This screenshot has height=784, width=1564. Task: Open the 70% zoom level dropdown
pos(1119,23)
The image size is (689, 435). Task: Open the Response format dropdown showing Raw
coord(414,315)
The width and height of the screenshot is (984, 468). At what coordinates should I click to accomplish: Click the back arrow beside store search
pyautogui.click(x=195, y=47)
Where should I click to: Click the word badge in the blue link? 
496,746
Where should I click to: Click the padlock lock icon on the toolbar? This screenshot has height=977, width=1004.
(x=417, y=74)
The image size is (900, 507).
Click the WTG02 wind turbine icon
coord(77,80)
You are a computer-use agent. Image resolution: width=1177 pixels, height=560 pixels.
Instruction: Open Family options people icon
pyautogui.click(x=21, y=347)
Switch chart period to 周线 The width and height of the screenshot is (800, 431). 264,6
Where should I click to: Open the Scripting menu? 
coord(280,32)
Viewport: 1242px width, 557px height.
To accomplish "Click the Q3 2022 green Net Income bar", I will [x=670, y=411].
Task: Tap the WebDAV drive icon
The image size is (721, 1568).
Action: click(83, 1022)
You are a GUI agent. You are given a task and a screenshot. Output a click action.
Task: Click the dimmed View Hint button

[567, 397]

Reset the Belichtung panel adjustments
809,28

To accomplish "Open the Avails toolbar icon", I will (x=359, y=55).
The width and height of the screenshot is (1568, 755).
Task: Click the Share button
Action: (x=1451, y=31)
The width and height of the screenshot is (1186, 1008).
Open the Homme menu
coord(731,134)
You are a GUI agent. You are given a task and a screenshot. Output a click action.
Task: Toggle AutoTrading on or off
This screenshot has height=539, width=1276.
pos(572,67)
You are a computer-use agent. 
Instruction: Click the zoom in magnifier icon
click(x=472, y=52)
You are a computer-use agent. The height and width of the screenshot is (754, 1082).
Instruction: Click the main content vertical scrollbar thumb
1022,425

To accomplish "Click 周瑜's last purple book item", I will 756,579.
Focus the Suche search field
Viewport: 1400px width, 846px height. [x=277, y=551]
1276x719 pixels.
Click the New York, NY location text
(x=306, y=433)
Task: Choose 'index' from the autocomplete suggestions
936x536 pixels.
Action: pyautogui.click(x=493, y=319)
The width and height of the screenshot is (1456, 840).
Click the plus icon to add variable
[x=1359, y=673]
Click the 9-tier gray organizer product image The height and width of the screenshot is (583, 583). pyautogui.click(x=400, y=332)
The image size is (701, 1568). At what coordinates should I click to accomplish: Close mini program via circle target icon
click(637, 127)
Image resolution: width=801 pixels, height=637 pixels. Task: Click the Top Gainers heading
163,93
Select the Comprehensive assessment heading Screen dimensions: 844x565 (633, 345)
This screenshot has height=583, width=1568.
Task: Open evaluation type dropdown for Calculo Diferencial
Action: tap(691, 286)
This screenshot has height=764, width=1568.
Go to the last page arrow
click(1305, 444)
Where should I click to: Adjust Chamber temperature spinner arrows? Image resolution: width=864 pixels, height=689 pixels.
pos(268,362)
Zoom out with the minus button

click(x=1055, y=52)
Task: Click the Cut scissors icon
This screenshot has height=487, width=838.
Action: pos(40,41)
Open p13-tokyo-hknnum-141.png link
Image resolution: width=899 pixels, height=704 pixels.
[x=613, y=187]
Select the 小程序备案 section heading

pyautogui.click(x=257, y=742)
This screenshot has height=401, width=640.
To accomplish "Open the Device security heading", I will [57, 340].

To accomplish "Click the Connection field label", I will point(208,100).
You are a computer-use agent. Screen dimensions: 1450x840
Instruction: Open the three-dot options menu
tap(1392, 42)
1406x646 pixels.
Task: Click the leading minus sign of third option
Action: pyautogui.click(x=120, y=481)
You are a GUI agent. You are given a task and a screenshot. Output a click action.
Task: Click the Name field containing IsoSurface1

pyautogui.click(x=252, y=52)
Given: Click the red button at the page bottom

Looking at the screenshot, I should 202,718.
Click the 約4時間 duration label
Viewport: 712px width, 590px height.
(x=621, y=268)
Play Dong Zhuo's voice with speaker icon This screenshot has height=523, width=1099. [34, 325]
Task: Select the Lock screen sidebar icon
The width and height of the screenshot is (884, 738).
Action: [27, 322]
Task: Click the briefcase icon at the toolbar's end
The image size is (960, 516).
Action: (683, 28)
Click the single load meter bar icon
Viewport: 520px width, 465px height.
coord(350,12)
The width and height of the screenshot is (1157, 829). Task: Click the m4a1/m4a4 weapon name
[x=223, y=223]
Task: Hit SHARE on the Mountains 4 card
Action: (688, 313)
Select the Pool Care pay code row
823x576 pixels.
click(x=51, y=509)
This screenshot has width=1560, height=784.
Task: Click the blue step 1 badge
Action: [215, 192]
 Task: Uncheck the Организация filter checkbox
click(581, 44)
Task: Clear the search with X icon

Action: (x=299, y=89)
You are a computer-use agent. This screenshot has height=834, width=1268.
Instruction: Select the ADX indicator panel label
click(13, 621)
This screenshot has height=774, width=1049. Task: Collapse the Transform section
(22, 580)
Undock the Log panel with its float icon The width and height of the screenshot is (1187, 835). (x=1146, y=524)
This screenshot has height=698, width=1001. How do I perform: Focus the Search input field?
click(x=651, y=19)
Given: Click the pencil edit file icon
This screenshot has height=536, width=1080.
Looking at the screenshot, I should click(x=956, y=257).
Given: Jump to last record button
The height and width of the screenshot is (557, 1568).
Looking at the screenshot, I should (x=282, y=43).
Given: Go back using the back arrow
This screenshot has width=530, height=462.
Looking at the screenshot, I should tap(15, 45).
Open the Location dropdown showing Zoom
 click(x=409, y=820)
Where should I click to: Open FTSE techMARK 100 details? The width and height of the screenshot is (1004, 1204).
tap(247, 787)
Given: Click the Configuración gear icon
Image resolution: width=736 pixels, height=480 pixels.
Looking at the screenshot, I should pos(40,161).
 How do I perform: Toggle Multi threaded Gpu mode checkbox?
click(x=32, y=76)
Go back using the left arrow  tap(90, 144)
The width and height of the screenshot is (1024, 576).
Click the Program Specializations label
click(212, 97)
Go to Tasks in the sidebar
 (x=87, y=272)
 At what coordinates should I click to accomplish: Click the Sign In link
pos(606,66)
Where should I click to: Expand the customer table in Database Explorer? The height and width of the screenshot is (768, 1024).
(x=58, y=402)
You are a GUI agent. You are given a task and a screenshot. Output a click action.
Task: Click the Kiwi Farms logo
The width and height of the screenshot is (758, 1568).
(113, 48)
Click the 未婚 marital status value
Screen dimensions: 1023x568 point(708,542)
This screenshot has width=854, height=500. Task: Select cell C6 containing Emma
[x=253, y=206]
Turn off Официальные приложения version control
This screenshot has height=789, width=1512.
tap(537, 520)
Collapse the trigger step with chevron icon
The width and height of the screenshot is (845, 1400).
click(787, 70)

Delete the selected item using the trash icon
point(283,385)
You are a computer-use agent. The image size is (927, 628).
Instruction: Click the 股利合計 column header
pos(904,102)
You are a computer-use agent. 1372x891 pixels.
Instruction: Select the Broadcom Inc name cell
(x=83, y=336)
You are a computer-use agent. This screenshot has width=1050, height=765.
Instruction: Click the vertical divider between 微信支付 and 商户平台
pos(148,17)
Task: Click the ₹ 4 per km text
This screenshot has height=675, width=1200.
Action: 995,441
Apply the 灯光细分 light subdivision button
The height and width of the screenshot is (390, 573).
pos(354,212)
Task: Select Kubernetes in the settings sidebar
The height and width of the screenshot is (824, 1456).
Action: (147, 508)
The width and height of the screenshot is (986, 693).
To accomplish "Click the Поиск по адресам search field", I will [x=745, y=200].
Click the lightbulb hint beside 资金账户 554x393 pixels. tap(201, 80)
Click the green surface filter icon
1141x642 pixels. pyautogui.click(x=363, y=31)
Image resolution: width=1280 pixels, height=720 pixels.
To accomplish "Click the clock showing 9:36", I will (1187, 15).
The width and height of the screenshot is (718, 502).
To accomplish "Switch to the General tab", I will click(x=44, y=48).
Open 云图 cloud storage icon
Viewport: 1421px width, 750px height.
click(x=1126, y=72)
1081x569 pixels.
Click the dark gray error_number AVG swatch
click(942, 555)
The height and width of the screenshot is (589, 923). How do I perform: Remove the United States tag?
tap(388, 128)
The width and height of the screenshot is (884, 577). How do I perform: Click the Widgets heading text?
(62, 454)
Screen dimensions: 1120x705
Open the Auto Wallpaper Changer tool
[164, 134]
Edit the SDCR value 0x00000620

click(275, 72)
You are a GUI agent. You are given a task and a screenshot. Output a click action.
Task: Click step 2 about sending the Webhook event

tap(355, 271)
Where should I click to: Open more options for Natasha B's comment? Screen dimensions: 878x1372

> **Task requirements**: Look through the entries above and quote exactly the lines from the line with "Go to Tasks in the sidebar" to the line with "Collapse the trigger step with chevron icon", counting both of those lines.

> **Result of the task**:
Go to Tasks in the sidebar
 (x=87, y=272)
 At what coordinates should I click to accomplish: Click the Sign In link
pos(606,66)
Where should I click to: Expand the customer table in Database Explorer? The height and width of the screenshot is (768, 1024).
(x=58, y=402)
You are a GUI agent. You are given a task and a screenshot. Output a click action.
Task: Click the Kiwi Farms logo
The width and height of the screenshot is (758, 1568).
(113, 48)
Click the 未婚 marital status value
Screen dimensions: 1023x568 point(708,542)
This screenshot has width=854, height=500. Task: Select cell C6 containing Emma
[x=253, y=206]
Turn off Официальные приложения version control
This screenshot has height=789, width=1512.
tap(537, 520)
Collapse the trigger step with chevron icon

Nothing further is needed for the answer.